O acesso ao ensino superior era uma das principais demandas. “A partir desse evento, o governo FHC [de Fernando Henrique Cardoso, presidente do Brasil de 1995 a 2002] criou um grupo de trabalho interministerial que começou a estudar propostas de ações afirmativas e organizou um seminário sobre multiculturalismo e antirracismo para elaborar medidas de enfrentamento ao racismo no Brasil.” O assunto havia entrado na pauta do governo federal graças ao movimento negro, mas foram necessários muitos mais anos de luta para que estudantes pretos conseguissem ter maior acesso ao ensino superior público do país.
Um passo à frente
Antes mesmo da aprovação das leis federais, alguns estados e universidades já haviam se adiantado na discussão sobre cotas e criado suas próprias regras. A primeira instituição pública de ensino superior a implementar cotas sociais e raciais no ingresso de seus estudantes foi a Universidade do Estado do Rio de Janeiro (UERJ). Com a aprovação da lei estadual nº 3.524 em 2000, foram reservadas 50% das vagas para pessoas que cursaram integralmente o ensino médio em escolas da rede pública municipal e estadual.
Já em 2001, a lei estadual nº 3.708 marcou a criação de cotas destinadas à população negra para as vagas de graduação da UERJ e da Universidade Estadual do Norte Fluminense (UENF).
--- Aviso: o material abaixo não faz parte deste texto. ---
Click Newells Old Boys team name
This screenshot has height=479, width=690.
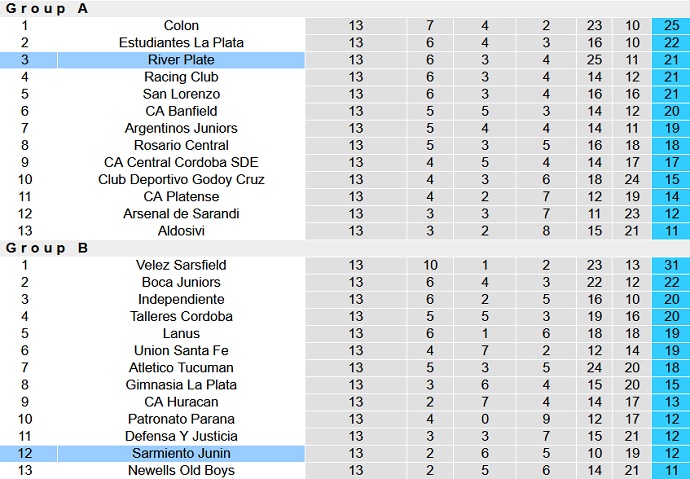click(181, 471)
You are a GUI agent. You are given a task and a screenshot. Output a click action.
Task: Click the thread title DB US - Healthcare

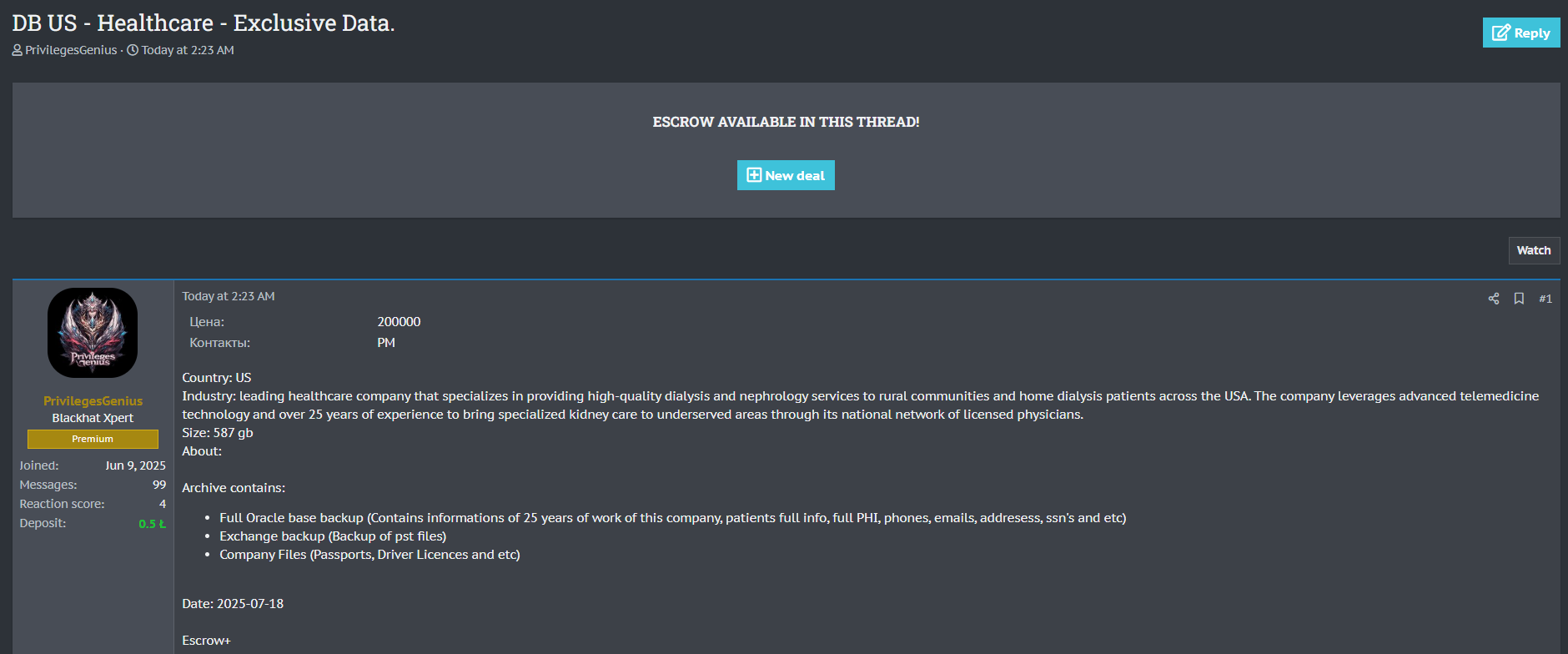(204, 23)
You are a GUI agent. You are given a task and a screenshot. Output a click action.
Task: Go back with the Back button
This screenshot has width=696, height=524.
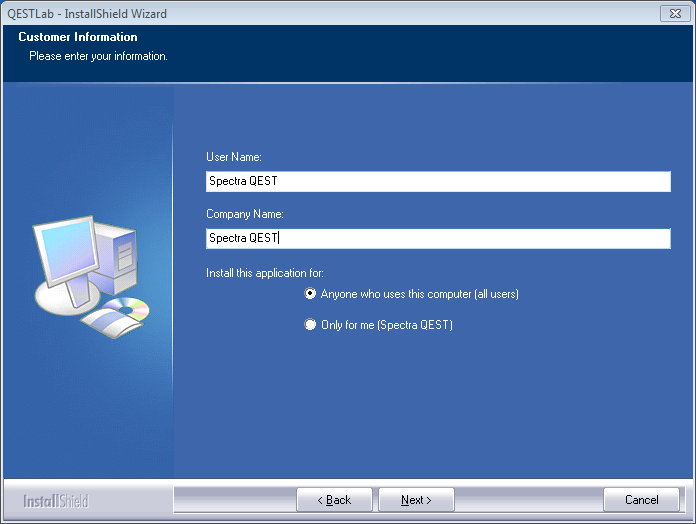(x=334, y=500)
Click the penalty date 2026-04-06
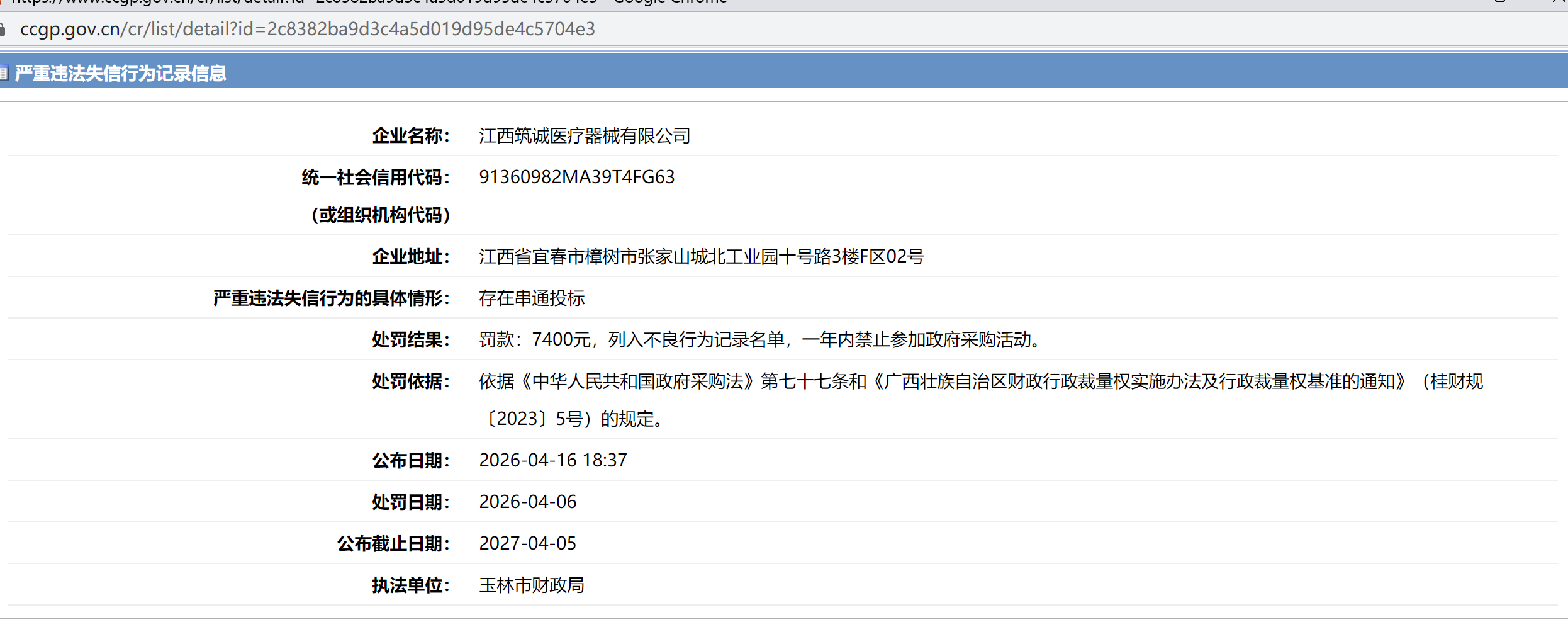 click(x=527, y=502)
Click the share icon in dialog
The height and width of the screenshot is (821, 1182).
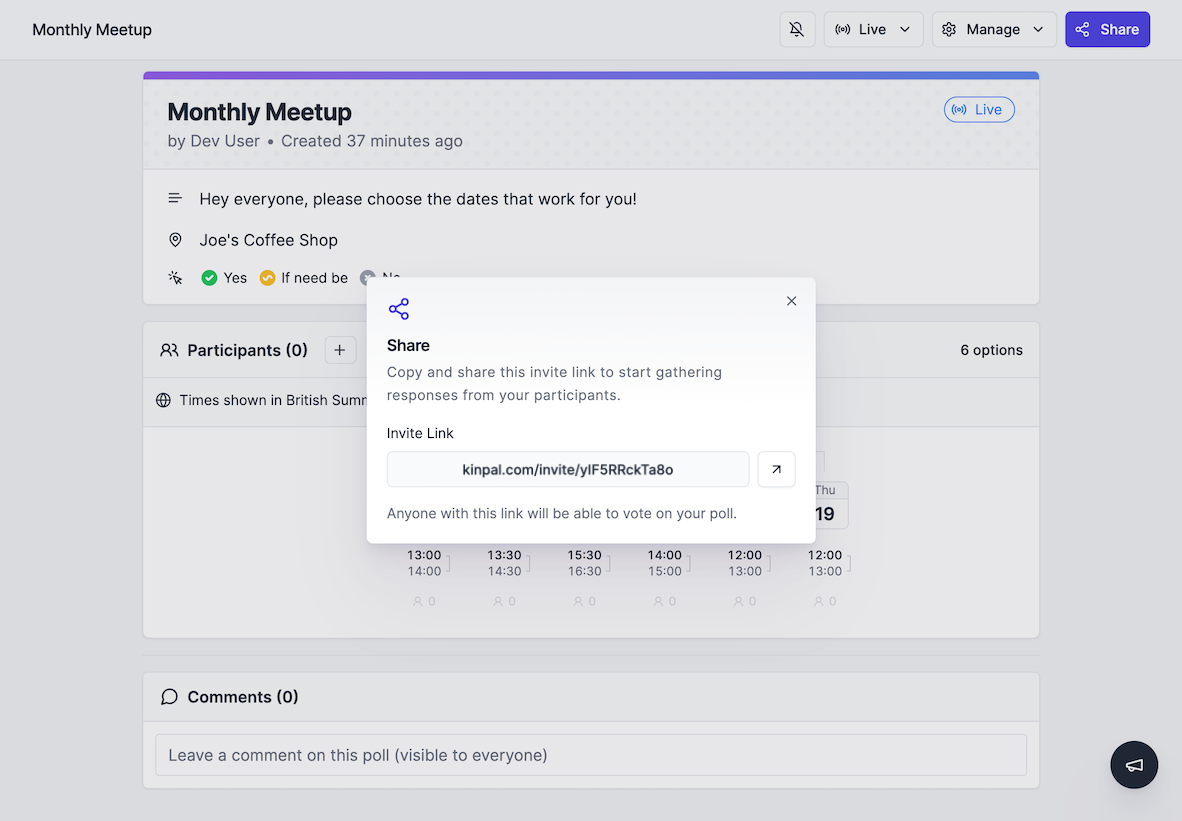click(x=399, y=309)
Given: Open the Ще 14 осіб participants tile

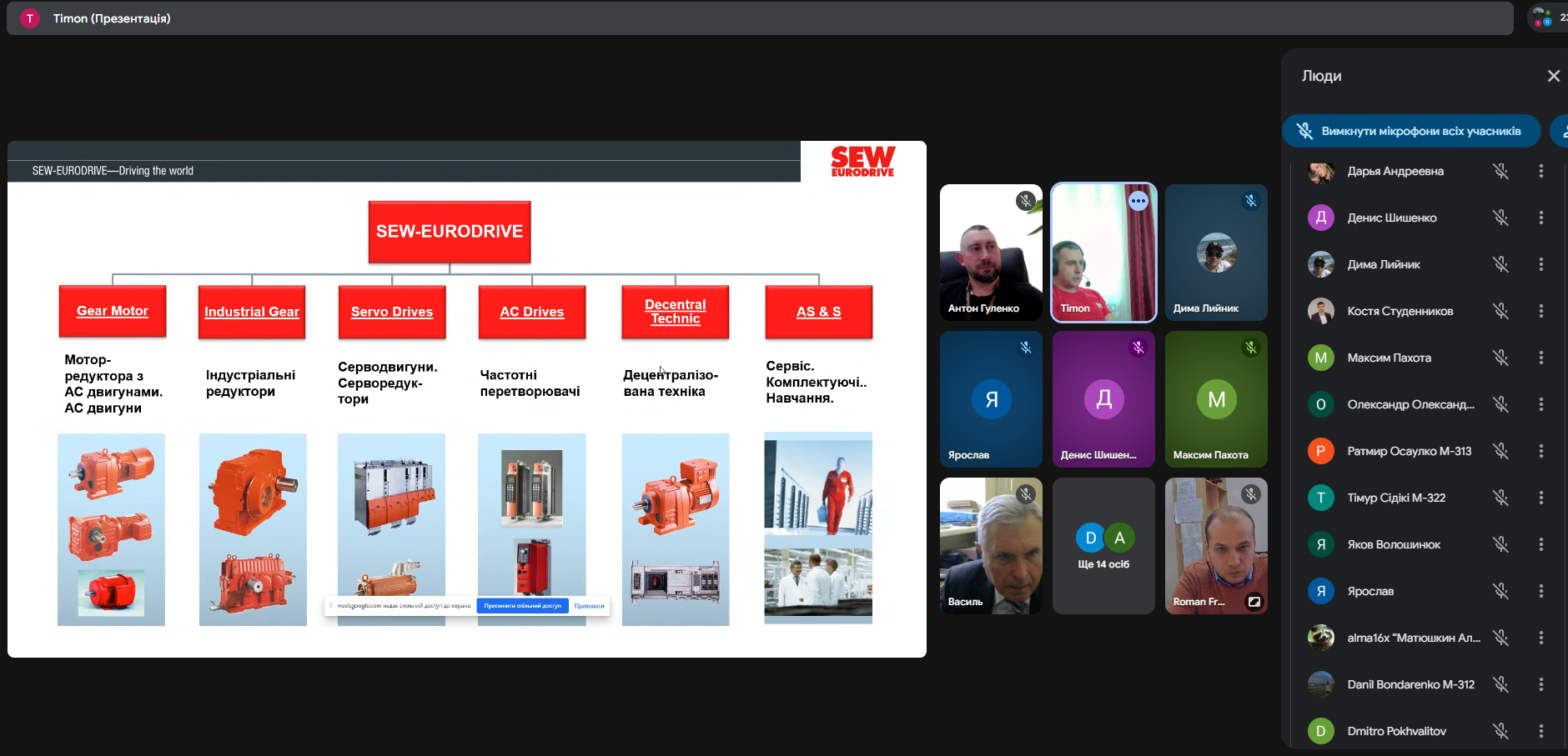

Nos anos seguintes, as cotas foram sendo remanejadas e ampliadas, incluindo a criação de reservas para candidatos indígenas e pessoas com deficiência.
“Qualquer pessoa que esteve na universidade [UERJ] antes das cotas vê uma mudança racial e econômica drástica no corpo discente”
Luiz Augusto Campos, professor do IESP-UERJ
Se em 2003 a UERJ recebeu 3.056 cotistas em seu primeiro vestibular com reservas de vagas, em 2020 esse número chegou a 7.553 alunos. “Qualquer pessoa que esteve na universidade antes das cotas vê uma mudança racial e econômica drástica no corpo discente”, afirma o cientista político Luiz Augusto Campos, professor do Instituto de Estudos Sociais e Políticos (IESP) da UERJ e coordenador do Grupo de Estudos Disciplinares de Ação Afirmativa (Gemaa) da universidade.
Outra instituição que esteve à frente das discussões sobre cotas foi a UnB, a primeira universidade federal a criar vagas para enfrentar a exclusão étnico-racial existente no ensino superior e também a primeira a fazê-lo por conta própria, sem uma demanda exigida por lei. Quem estabeleceu o primeiro plano de cotas da UnB foi o Conselho de Ensino, Pesquisa e Extensão (Cepe), que aprovou em 2003 a reserva de 20% das vagas da graduação para estudantes negros e criou 20 vagas adicionais para indígenas, que são acessadas pelo Vestibular Indígena. Realizado em parceria com a Fundação Nacional do Índio (Funai), esse processo seletivo é adaptado ao tipo de educação ministrada em tribos Brasil afora.